Add `assert_count_true()` to verify that an expected number of values are `TRUE` #573

billdenney · 2024-05-22T14:04:57Z

Related to #539

I use a variant of this often in my data pipelines where I want to select a certain number of values and be sure that I'm only getting the number I expect. For example, I want to change one date for one person, and I want to be sure that I only change that one date:

# We are very young
my_data <- data.frame(name = c("Bill", "Sam"), birthdate = c("2024-05-22", "2024-05-22"))
my_data |>
  dplyr::mutate(
    birthdate =
      dplyr::case_when(
        assert_count_true(name == "Bill" & birthdate == "2024-05-22") ~ "2024-05-23",
        TRUE ~ birthdate
      )
  )

… are `TRUE`

sfirke · 2024-11-25T15:25:31Z

@billdenney thanks for this and sorry to take so long to review!

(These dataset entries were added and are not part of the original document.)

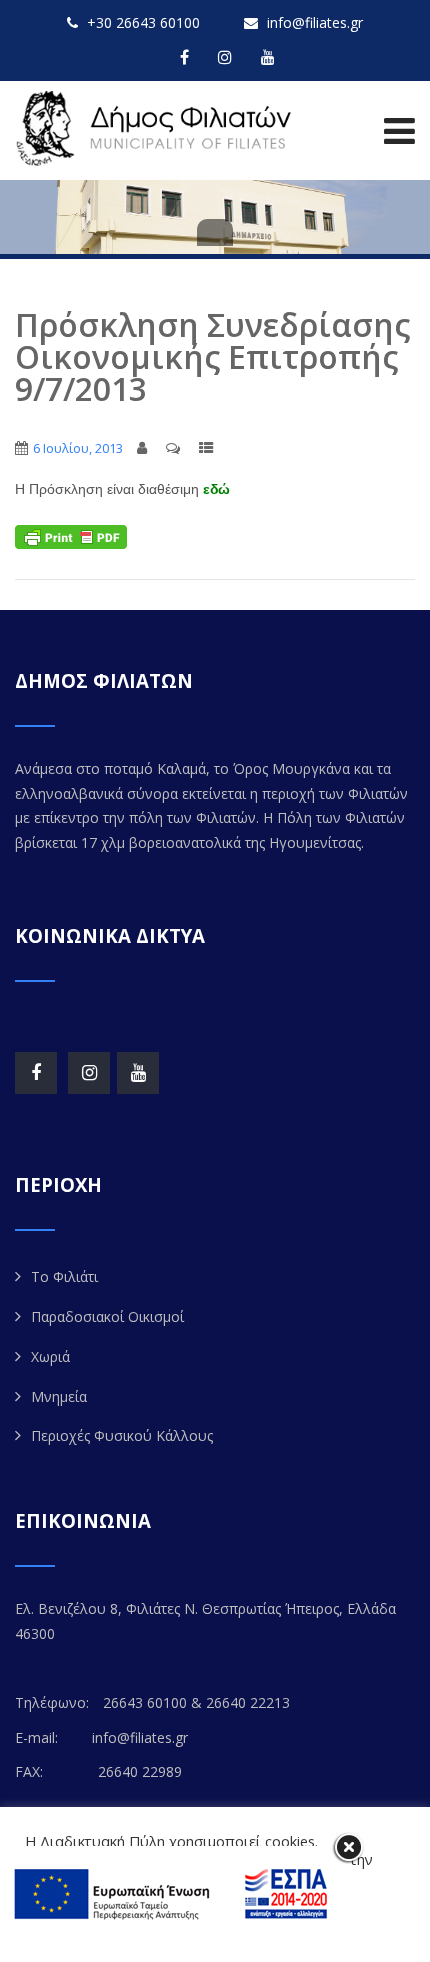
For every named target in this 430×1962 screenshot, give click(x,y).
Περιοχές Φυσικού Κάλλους (122, 1435)
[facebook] (184, 57)
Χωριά (50, 1356)
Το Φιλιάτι (64, 1276)
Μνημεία (59, 1396)
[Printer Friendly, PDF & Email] (71, 535)
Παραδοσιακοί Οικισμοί (107, 1316)
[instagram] (225, 57)
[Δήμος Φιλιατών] (157, 128)
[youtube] (268, 57)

Three things come to mind after reviewing:

1. Function name
Would it be cleaner to call this just assert_count ? I think the true is clear enough from the usage, but I don't feel strongly if you prefer the current way.

2. Providing a before-and-after example

I get the value of this function and would use it. But it took me reading each code block to understand its value. I think we can make it clearer upfront in the documentation (package vignette and function docs) that this doesn't change anything in the data; it's a wrapper that performs a data quality check mid-pipeline and halts things if an assertion fails.

The best way I can think of is to show a scenario with before and after example. For instance:

Imagine we have a column in a dataset that contains student test scores. A few scores were entered into the grade platform after the data file was exported, so we're filling them in manually during data cleaning. Ordinarily we might do that like this:

clean <- 
  raw |>
  dplyr::mutate(
    test_score =
      case_when(
        student_id == 12345 & is.na(test_score) ~ 84,
        student_id == 67890 & is.na(test_score) ~ 91,
        TRUE ~ test_score
      )
  )

But this has a risk: if in a later version of the data, one of these students is missing two test scores, the value will be imputed for both cases. assert_count_true defends against that. It wraps the statements, doing nothing if the assumed count is matched and throwing an error if not.

clean <- 
  raw |>
  dplyr::mutate(
    test_score =
      case_when(
        assert_count_true(student_id == 12345 & is.na(test_score), count = 1) ~ 84,
        assert_count_true(student_id == 67890 & is.na(test_score), count = 1) ~ 91,
        TRUE ~ test_score
      )
  )

3. janitor's approach in wading into the assertion space
I may be overthinking a little here but this feels like the start of a separate chapter, even if it's only one case for now. One implication is that I think we could carve out a little separate space in terms of function organization and documentation. Like this could go in a file assertions.R.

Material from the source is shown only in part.